La historia de Maracaibo tiene una particularidad especial: el poder político no ha viajado por la ciudad, sino que se ha concentrado, transformado y consolidado exactamente en el mismo cuadrante, alrededor de lo que hoy conocemos como la Plaza Bolívar.
Las decisiones que cambiaron el rumbo del Zulia y de Venezuela entera no se tomaron en despachos modernos y distantes. En Maracaibo, el poder político ha respirado el mismo aire lacustre durante siglos. A solo unos pasos de distancia entre sí, frente a la Plaza Bolívar, tres edificaciones fundamentales narran la transición del absolutismo español a la República y la modernidad del siglo XX: la Casa de la Capitulación, el antiguo Cabildo y el imponente Palacio de los Cóndores.
Esta es la crónica de las paredes que guardan los secretos, las firmas y los decretos del poder marabino.
El Alba del Poder Central: La Casa de la Capitulación (Casa Morales)
El último reducto del imperio español
Para entender dónde comenzó a fraguarse la política maracaibera, hay que mirar la única joya residencial del siglo XVIII que queda en pie en la ciudad: la Casa de la Capitulación, construida alrededor de 1750. Originalmente fue la residencia de familias notables (como la de doña Inés Mancebo de Zuloaga) antes de convertirse, en 1795, en la residencia oficial de los gobernadores coloniales de la Provincia de Maracaibo.

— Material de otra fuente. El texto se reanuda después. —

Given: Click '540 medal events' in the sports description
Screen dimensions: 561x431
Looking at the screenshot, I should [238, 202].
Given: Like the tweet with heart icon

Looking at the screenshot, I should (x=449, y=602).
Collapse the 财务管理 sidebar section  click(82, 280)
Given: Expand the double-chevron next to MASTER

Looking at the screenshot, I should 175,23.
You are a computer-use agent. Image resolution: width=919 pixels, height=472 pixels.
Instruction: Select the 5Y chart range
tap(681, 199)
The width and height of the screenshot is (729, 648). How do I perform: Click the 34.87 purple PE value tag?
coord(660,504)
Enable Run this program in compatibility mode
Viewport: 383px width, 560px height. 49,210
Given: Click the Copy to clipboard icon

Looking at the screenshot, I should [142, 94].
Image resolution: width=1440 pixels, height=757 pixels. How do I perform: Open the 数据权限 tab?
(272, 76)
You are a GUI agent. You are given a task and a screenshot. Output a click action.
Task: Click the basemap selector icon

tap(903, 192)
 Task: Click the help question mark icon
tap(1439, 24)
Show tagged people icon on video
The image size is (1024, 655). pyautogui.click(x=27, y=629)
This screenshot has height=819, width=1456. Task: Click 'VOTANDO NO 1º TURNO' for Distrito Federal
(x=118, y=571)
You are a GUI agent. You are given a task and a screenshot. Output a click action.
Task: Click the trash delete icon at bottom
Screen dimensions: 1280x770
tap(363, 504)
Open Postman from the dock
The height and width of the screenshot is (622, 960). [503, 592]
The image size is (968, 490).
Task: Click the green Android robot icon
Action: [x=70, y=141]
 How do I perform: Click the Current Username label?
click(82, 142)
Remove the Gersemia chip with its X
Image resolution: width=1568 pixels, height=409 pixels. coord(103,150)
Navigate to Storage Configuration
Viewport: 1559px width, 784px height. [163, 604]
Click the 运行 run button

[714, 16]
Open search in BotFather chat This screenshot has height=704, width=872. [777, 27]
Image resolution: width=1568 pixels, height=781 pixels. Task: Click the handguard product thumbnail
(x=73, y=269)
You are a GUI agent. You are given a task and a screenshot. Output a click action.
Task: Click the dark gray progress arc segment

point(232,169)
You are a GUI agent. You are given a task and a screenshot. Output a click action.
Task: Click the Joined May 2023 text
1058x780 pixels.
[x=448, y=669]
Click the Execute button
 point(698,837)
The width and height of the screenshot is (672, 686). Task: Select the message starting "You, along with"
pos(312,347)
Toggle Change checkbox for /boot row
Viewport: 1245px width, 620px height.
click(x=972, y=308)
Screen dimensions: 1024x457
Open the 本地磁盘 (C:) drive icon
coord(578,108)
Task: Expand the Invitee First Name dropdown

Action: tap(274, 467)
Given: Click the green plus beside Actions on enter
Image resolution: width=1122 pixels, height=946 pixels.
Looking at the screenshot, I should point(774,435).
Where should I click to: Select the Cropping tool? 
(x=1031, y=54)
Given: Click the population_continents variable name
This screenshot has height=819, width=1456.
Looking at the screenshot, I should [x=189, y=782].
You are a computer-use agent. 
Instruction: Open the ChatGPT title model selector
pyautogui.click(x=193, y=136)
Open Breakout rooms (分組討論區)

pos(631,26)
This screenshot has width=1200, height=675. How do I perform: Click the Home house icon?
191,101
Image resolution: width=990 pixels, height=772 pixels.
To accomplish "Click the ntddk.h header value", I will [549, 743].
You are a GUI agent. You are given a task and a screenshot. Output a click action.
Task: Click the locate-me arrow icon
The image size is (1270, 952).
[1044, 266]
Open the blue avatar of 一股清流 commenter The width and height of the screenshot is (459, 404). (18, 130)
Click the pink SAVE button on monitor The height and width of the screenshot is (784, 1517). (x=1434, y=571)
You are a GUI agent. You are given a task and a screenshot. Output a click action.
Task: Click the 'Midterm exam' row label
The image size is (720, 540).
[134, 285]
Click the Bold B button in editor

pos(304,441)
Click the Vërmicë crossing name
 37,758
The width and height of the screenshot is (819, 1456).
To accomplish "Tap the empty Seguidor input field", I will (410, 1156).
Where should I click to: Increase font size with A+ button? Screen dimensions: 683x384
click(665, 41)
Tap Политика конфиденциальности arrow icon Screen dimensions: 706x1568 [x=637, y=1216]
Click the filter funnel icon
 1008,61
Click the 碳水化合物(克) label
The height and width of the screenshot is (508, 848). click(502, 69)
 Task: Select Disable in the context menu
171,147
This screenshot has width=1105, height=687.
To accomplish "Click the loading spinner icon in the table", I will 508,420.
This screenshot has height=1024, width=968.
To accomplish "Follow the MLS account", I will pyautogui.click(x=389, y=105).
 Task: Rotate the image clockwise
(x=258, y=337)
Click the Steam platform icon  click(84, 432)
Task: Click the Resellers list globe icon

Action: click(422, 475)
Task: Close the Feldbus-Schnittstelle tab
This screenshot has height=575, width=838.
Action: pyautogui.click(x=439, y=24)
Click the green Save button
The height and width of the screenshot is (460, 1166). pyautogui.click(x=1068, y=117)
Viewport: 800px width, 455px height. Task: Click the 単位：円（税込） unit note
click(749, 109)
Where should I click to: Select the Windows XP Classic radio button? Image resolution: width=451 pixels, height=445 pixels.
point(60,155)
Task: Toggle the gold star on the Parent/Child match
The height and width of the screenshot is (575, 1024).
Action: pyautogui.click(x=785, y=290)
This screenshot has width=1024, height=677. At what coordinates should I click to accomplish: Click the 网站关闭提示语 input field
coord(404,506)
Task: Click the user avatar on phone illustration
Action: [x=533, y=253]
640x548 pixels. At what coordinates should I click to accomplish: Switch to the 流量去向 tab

El clímax político de esta estructura ocurrió el 3 de agosto de 1823. Tras la histórica Batalla Naval del Lago de Maracaibo, el último Capitán General español en Venezuela, Francisco Tomás Morales, firmó en el salón principal de esta casa el Acta de la Capitulación. Ese documento no solo selló la libertad de la provincia, sino que puso el punto final a la dominación española en el país. Hoy, reconvertida en sede de la Academia de la Historia del Zulia, sus vigas y baldosas siguen evocando los días en que Maracaibo dejó de mirar hacia Madrid para empezar a gobernarse a sí misma.
- El Viejo Cabildo y la Transición Republicana
Donde nació la municipalidad
Justo al lado de donde hoy se levanta la sede de la gobernación del Zulia, se encontraba el antiguo Cabildo y Cárcel de Maracaibo. Durante la época colonial y los primeros años de la independencia, el Cabildo era el epicentro de la administración local, el espacio donde los mantuanos y las autoridades civiles debatían los impuestos, el comercio portuario y las leyes vecinales.
Aunque la estructura colonial original ya no existe, su demolición a mediados del siglo XIX abrió paso a la necesidad de centralizar el creciente poder del estado en un edificio que reflejara el espíritu de una república moderna y fuerte.
Hoy en día en esa edificación funciona el poder Legislativo, desde donde se hacen las leyes que rigen nuestra región.
- El Palacio de los Cóndores: La Consolidación del Poder Regional
Neoclasicismo y autoridad frente a la plaza
A partir de 1841, sobre los terrenos del viejo Cabildo, comenzó a edificarse el actual Palacio de Gobierno, un proyecto de estilo neoclásico diseñado por el ingeniero Olegario Meneses e impulsado inicialmente por el gobernador José Escolástico Andrade. La obra tardó casi tres décadas en completarse, inaugurándose finalmente en 1868.
El edificio, con su imponente fachada de dos plantas y su hermosa escalera neobarroca interior, no solo centralizó el poder ejecutivo del Zulia, sino que se convirtió en el símbolo arquitectónico del estado. Su nombre popular, el Palacio de los Cóndores, nació mucho después: en 1926, durante el gobierno del general Vicencio Pérez Soto, el edificio fue modernizado y se colocaron las icónicas esculturas de los cóndores en las esquinas superiores de su fachada, además de rebautizar su patio interno como el Patio de los Leones.
Un dato importante de resaltar es que a diferencia de otras capitales latinoamericanas donde las sedes de gobierno se mudaron a zonas residenciales o financieras modernas, el poder político en Maracaibo jamás se ha movido de su casco histórico.
El pulso político del Zulia moderno
Hoy en día, caminar por el centro de Maracaibo es hacer arqueología política. El Palacio de los Cóndores sigue albergando el despacho del Gobernador del estado Zulia, demostrando que el corazón político de la región se resiste a abandonar el lugar donde nació. Estas estructuras no son simples monumentos inertes; son los contenedores de la identidad, las protestas, las celebraciones y las leyes que, desde el calor del asfalto marabino, continúan escribiendo la historia, además de ser un sitio obligatorio en las rutas turísticas que se ofrecen a los visitantes de la región Zuliana.